* _ZIEL_
Bearbeite die folgenden Einträge, indem du überall „computer-use agent“ durch „GUI agent“ ersetzt, und gib sie ansonsten unverändert wieder.

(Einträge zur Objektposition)
'''
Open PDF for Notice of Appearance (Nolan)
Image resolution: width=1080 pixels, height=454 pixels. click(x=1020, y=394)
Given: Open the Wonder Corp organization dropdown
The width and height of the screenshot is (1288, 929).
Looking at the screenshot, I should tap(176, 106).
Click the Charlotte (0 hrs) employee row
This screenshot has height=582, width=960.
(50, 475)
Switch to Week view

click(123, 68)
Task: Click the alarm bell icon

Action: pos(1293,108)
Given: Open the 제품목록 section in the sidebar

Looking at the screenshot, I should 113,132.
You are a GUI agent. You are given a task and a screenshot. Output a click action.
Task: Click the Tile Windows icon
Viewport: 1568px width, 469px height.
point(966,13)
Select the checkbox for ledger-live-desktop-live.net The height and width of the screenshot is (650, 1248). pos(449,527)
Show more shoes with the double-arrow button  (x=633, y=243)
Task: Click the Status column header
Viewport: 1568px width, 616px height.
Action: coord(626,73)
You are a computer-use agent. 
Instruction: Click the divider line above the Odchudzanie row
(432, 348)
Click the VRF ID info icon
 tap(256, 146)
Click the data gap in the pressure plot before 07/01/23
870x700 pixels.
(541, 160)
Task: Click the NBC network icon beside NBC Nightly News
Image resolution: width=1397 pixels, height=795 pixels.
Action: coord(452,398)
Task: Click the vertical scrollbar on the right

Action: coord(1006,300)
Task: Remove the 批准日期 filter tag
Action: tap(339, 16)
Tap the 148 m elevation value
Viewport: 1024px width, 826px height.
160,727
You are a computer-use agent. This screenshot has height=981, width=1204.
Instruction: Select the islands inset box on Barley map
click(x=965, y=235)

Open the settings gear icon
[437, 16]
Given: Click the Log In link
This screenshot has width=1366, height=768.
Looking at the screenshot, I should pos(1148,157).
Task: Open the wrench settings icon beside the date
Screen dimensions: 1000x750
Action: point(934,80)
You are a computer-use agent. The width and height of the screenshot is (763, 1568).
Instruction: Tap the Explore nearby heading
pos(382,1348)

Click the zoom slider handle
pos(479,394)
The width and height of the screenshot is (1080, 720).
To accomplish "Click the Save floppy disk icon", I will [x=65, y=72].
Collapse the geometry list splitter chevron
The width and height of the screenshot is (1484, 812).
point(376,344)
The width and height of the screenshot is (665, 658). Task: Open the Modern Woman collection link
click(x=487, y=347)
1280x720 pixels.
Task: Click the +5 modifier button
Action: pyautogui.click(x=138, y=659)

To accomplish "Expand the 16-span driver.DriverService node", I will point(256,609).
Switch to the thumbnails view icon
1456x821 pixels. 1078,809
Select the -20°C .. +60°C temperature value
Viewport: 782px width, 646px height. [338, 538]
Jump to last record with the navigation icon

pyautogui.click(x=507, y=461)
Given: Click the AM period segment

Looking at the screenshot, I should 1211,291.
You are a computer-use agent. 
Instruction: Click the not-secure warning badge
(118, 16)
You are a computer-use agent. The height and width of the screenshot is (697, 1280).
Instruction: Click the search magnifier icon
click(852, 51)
'''
* _VOLLSTÄNDIGE ANTWORT_
Open PDF for Notice of Appearance (Nolan)
Image resolution: width=1080 pixels, height=454 pixels. click(x=1020, y=394)
Given: Open the Wonder Corp organization dropdown
The width and height of the screenshot is (1288, 929).
Looking at the screenshot, I should tap(176, 106).
Click the Charlotte (0 hrs) employee row
This screenshot has height=582, width=960.
(50, 475)
Switch to Week view

click(123, 68)
Task: Click the alarm bell icon

Action: pos(1293,108)
Given: Open the 제품목록 section in the sidebar

Looking at the screenshot, I should 113,132.
You are a GUI agent. You are given a task and a screenshot. Output a click action.
Task: Click the Tile Windows icon
Viewport: 1568px width, 469px height.
point(966,13)
Select the checkbox for ledger-live-desktop-live.net The height and width of the screenshot is (650, 1248). pos(449,527)
Show more shoes with the double-arrow button  (x=633, y=243)
Task: Click the Status column header
Viewport: 1568px width, 616px height.
Action: coord(626,73)
You are a GUI agent. 
Instruction: Click the divider line above the Odchudzanie row
(432, 348)
Click the VRF ID info icon
 tap(256, 146)
Click the data gap in the pressure plot before 07/01/23
870x700 pixels.
(541, 160)
Task: Click the NBC network icon beside NBC Nightly News
Image resolution: width=1397 pixels, height=795 pixels.
Action: coord(452,398)
Task: Click the vertical scrollbar on the right

Action: coord(1006,300)
Task: Remove the 批准日期 filter tag
Action: tap(339, 16)
Tap the 148 m elevation value
Viewport: 1024px width, 826px height.
160,727
You are a GUI agent. This screenshot has height=981, width=1204.
Instruction: Select the islands inset box on Barley map
click(x=965, y=235)

Open the settings gear icon
[437, 16]
Given: Click the Log In link
This screenshot has width=1366, height=768.
Looking at the screenshot, I should pos(1148,157).
Task: Open the wrench settings icon beside the date
Screen dimensions: 1000x750
Action: point(934,80)
You are a GUI agent. The width and height of the screenshot is (763, 1568).
Instruction: Tap the Explore nearby heading
pos(382,1348)

Click the zoom slider handle
pos(479,394)
The width and height of the screenshot is (1080, 720).
To accomplish "Click the Save floppy disk icon", I will [x=65, y=72].
Collapse the geometry list splitter chevron
The width and height of the screenshot is (1484, 812).
point(376,344)
The width and height of the screenshot is (665, 658). Task: Open the Modern Woman collection link
click(x=487, y=347)
1280x720 pixels.
Task: Click the +5 modifier button
Action: pyautogui.click(x=138, y=659)

To accomplish "Expand the 16-span driver.DriverService node", I will point(256,609).
Switch to the thumbnails view icon
1456x821 pixels. 1078,809
Select the -20°C .. +60°C temperature value
Viewport: 782px width, 646px height. [338, 538]
Jump to last record with the navigation icon

pyautogui.click(x=507, y=461)
Given: Click the AM period segment

Looking at the screenshot, I should 1211,291.
You are a GUI agent. 
Instruction: Click the not-secure warning badge
(118, 16)
You are a GUI agent. The height and width of the screenshot is (697, 1280).
Instruction: Click the search magnifier icon
click(852, 51)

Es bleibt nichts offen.